▶ [DATA SUPPLIED]

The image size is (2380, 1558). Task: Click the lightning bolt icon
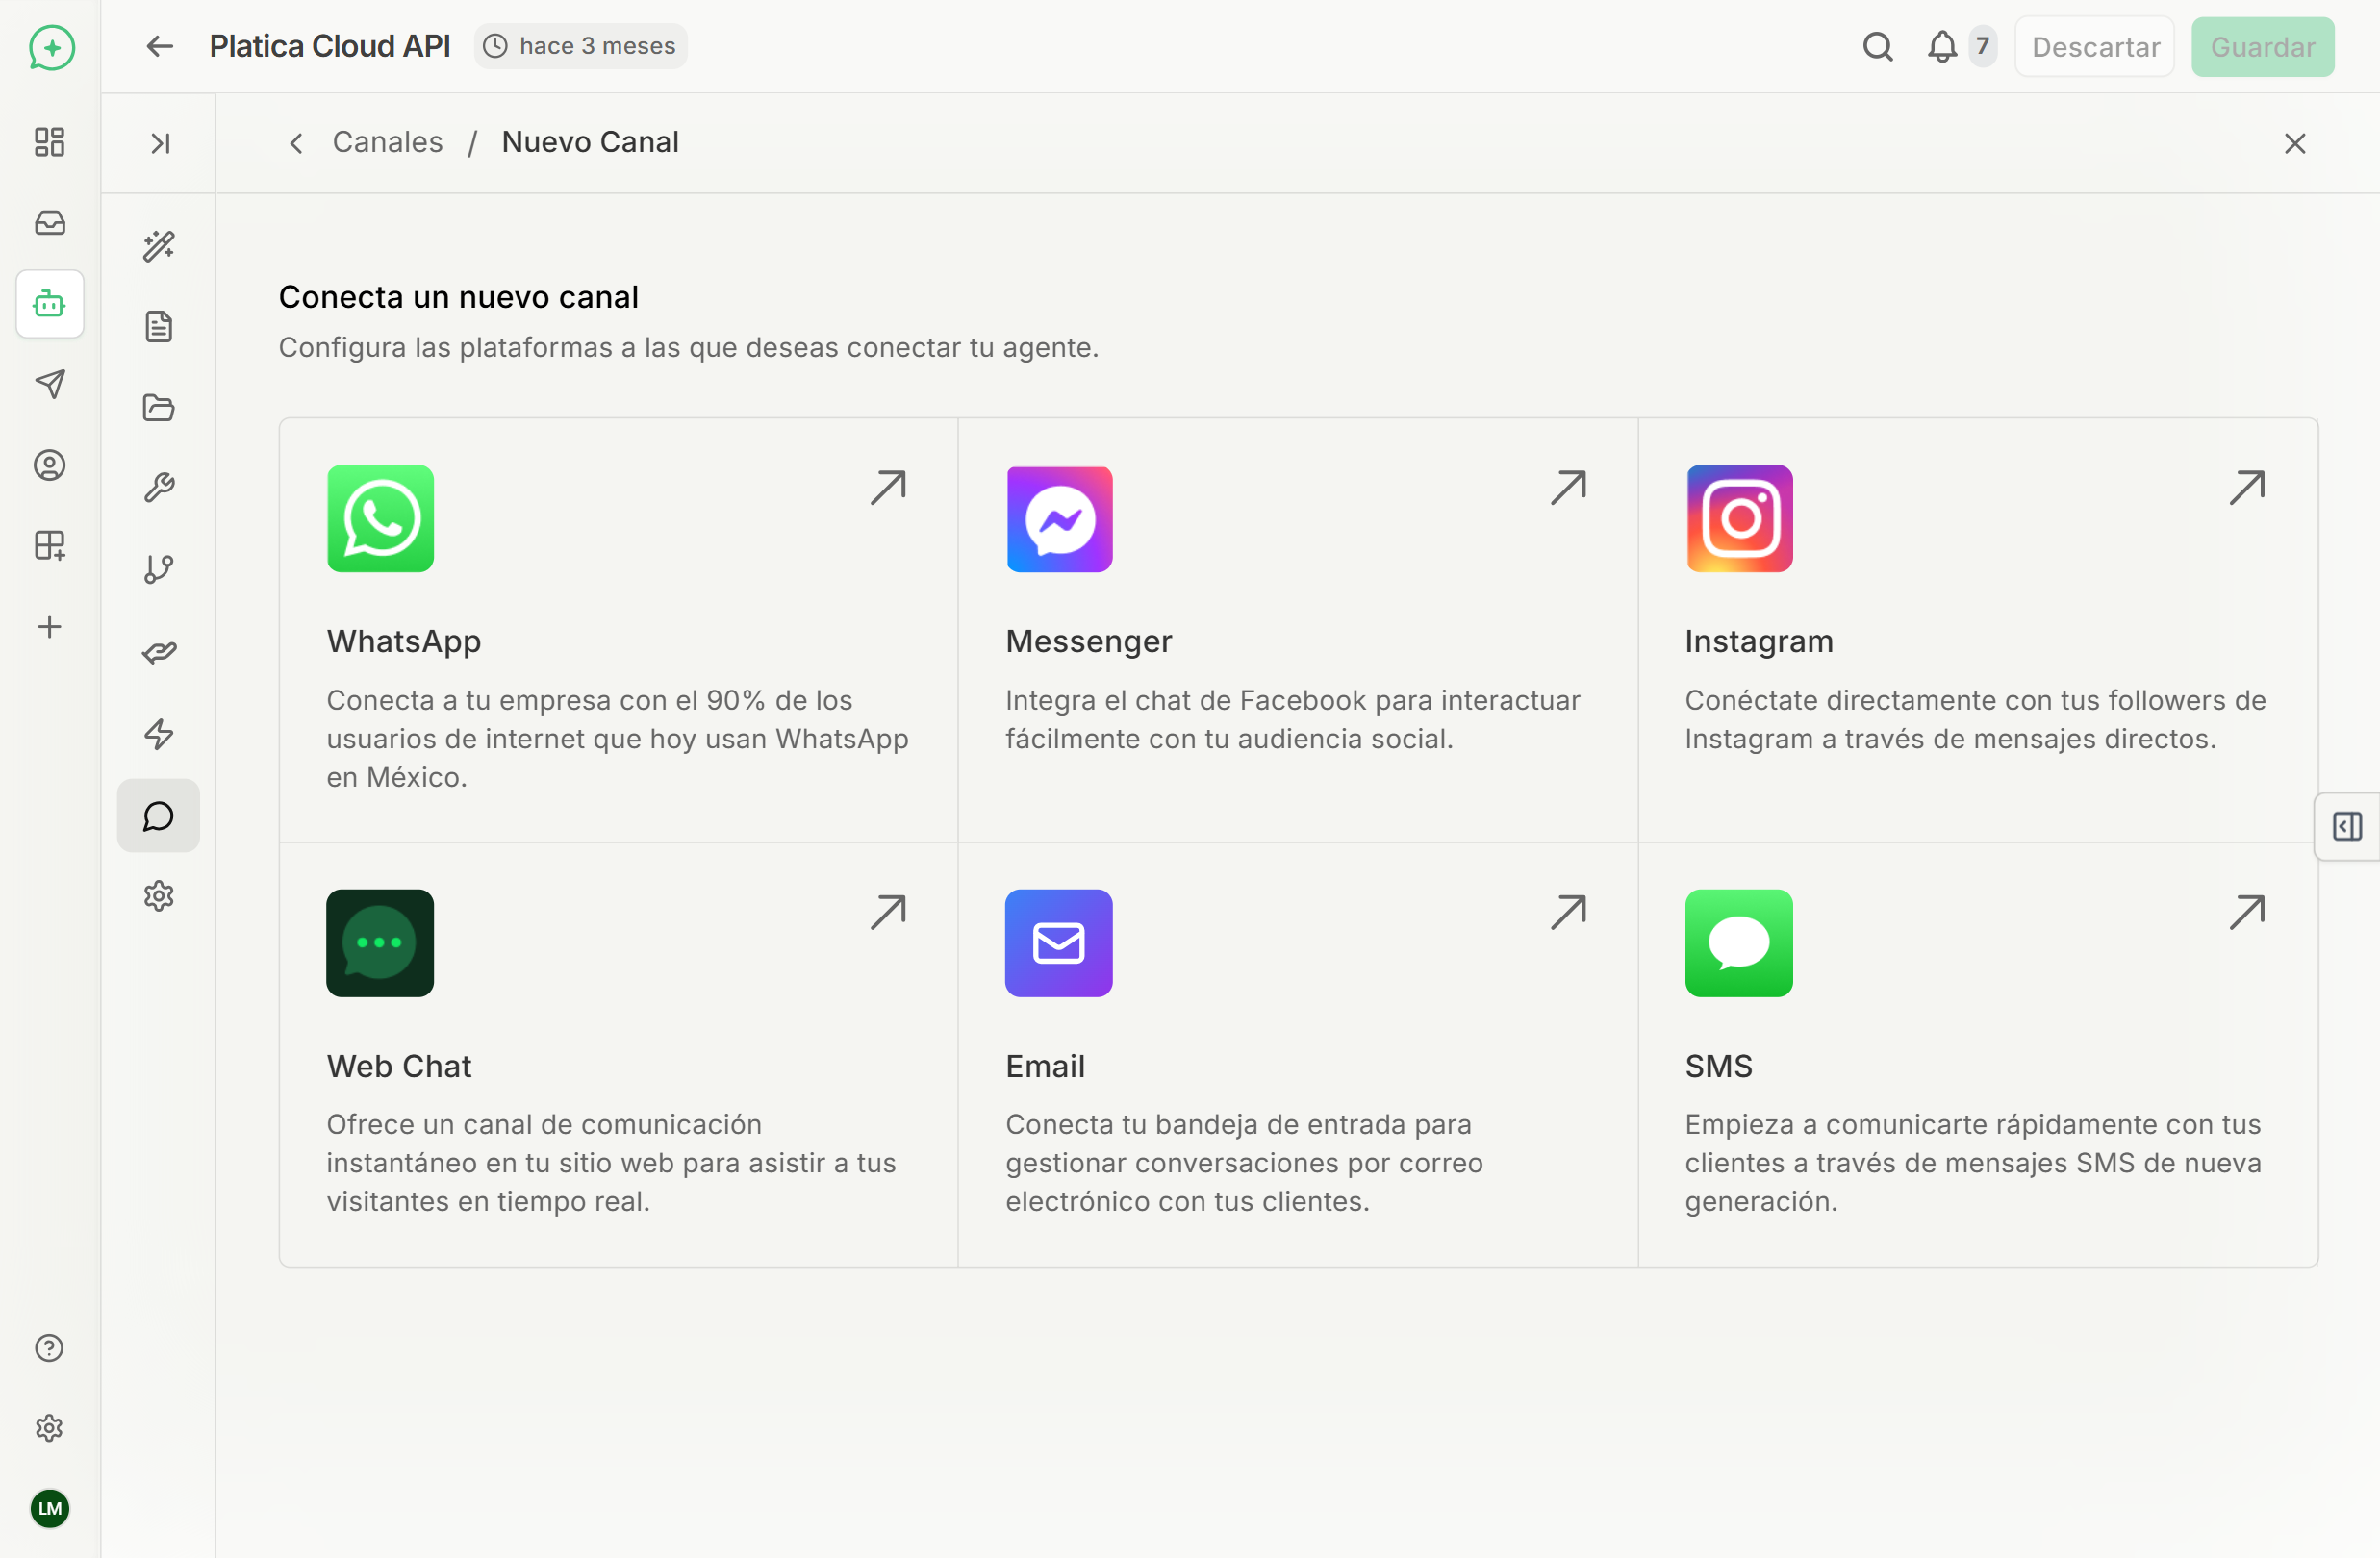pyautogui.click(x=159, y=734)
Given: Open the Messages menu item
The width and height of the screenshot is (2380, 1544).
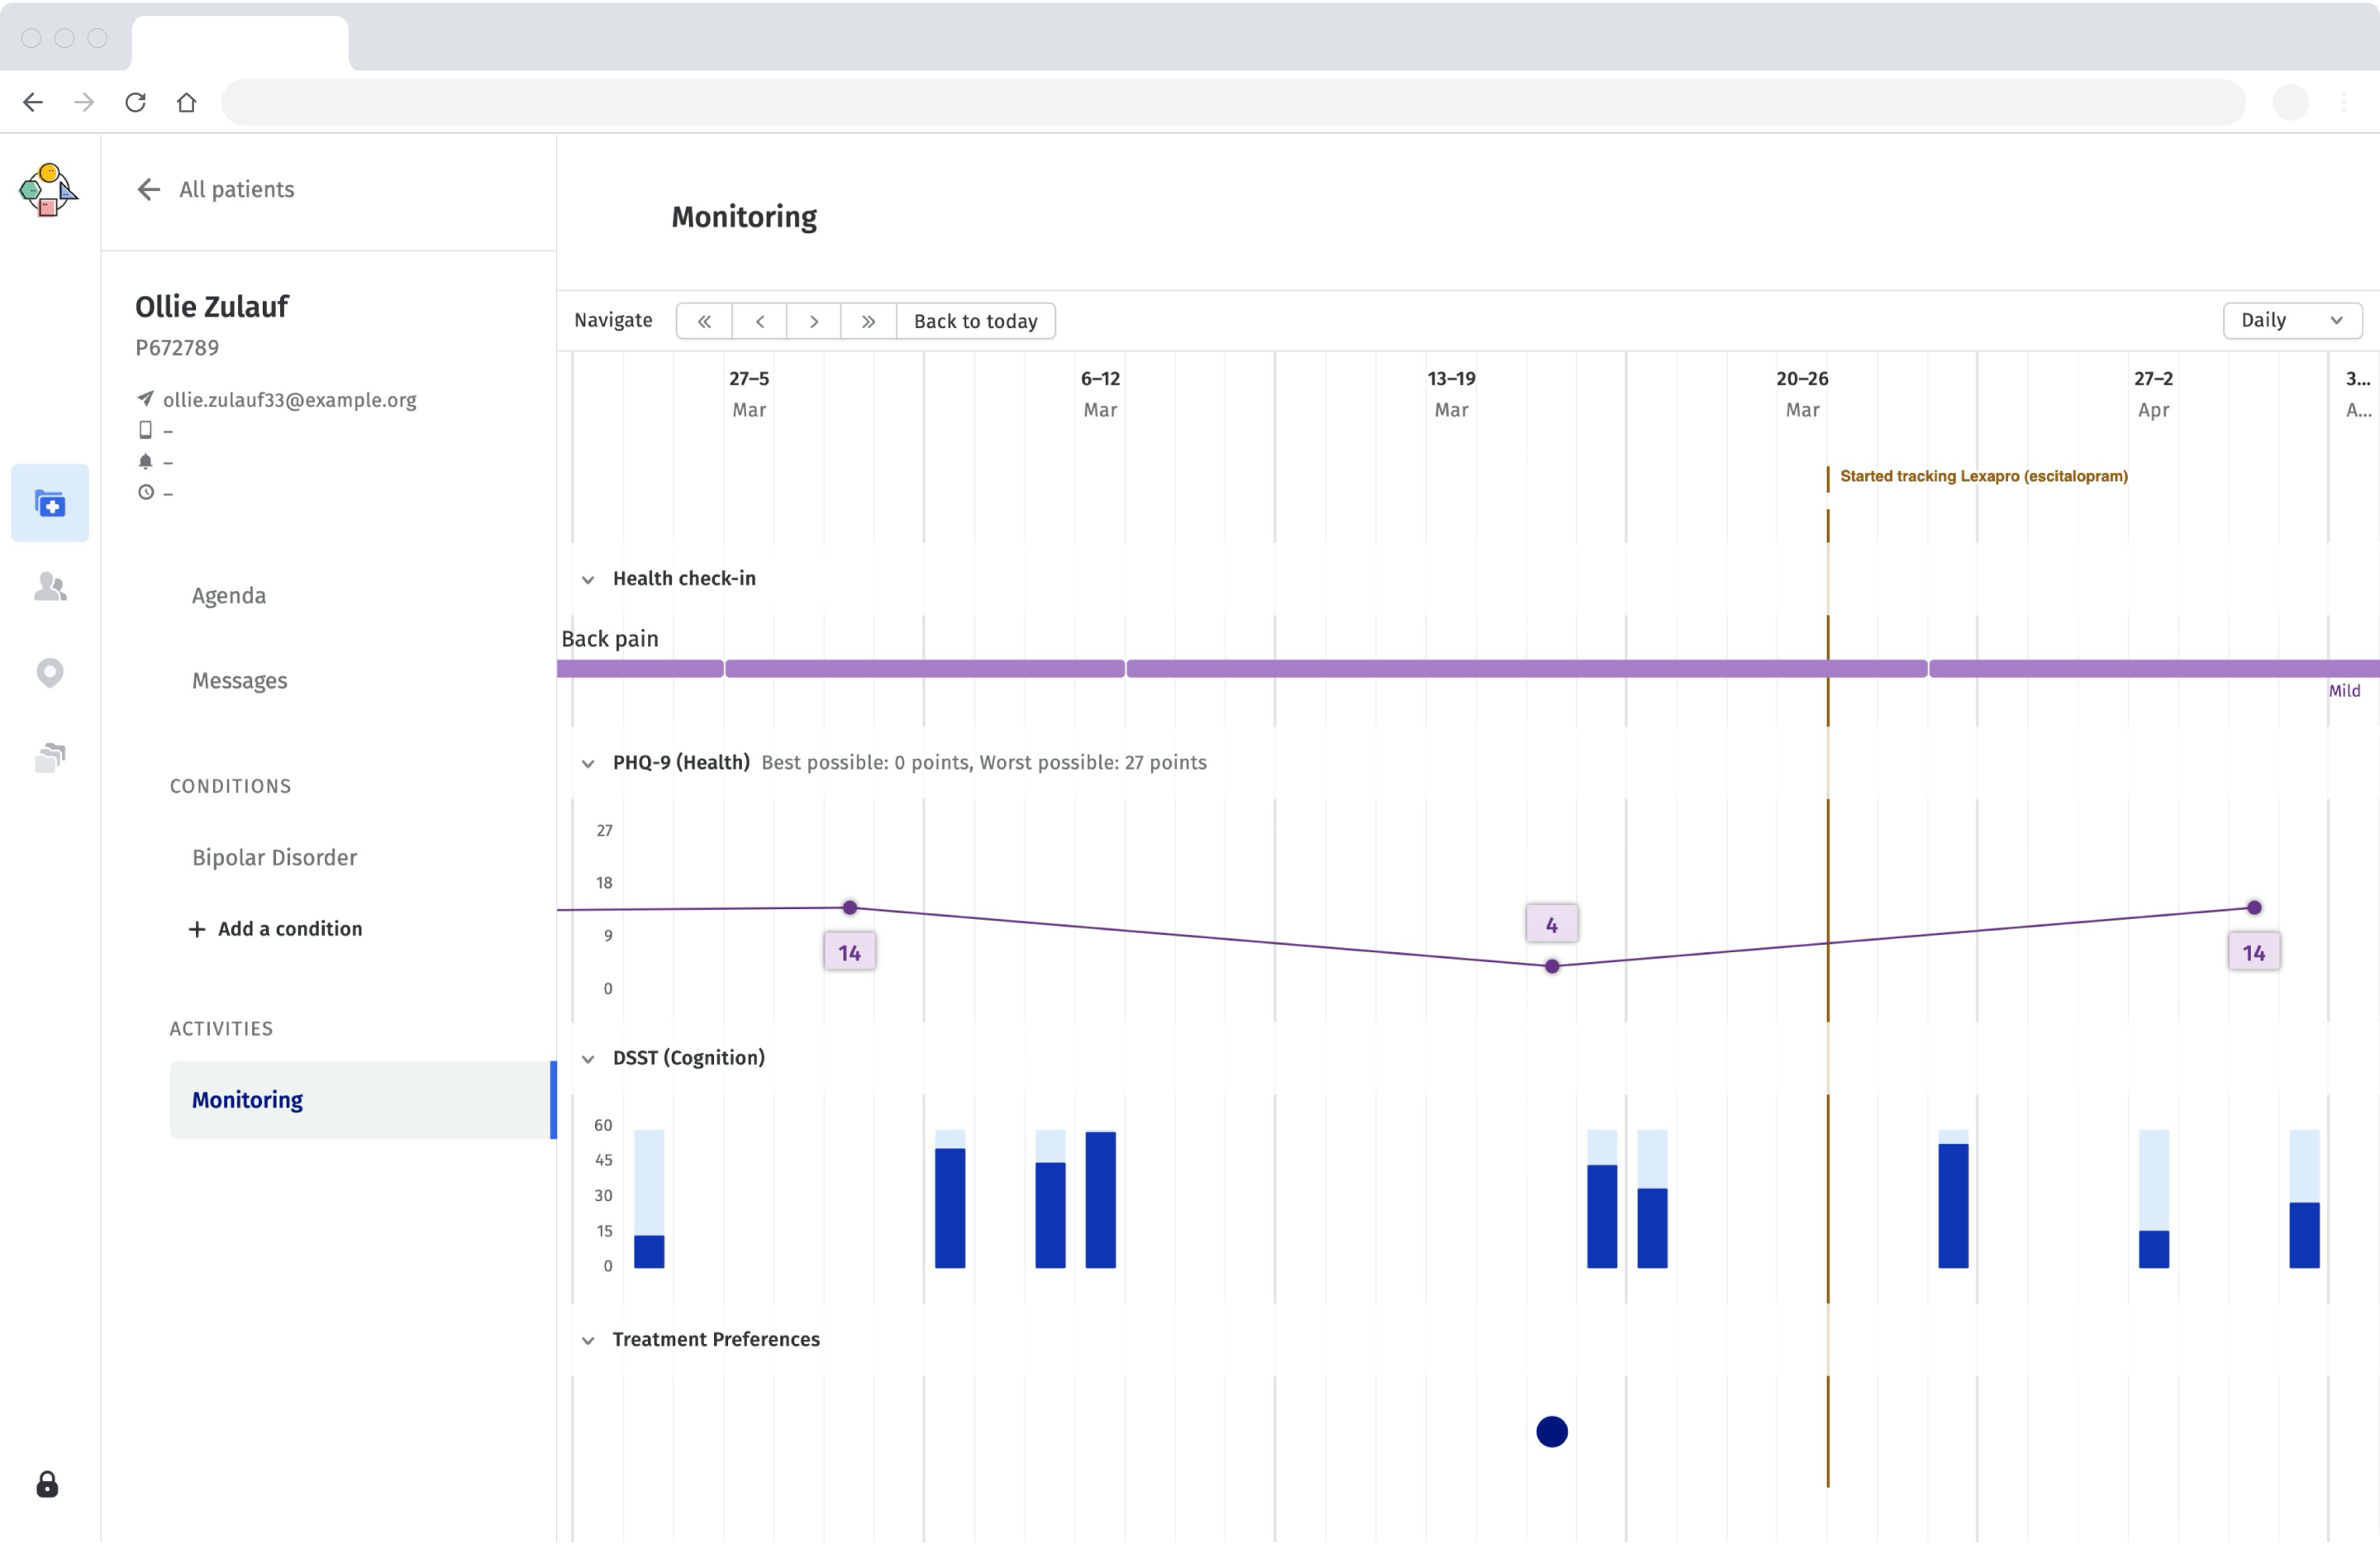Looking at the screenshot, I should click(x=240, y=681).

▶ [TASK STATEMENT]
Only the lines from the one containing "The width and" through the last line of the data above, both included, belong in the reply, each restated exactly and without pictures.

▶ [EXERCISE OUTPUT]
The width and height of the screenshot is (2380, 1544).
Looking at the screenshot, I should click(x=240, y=681).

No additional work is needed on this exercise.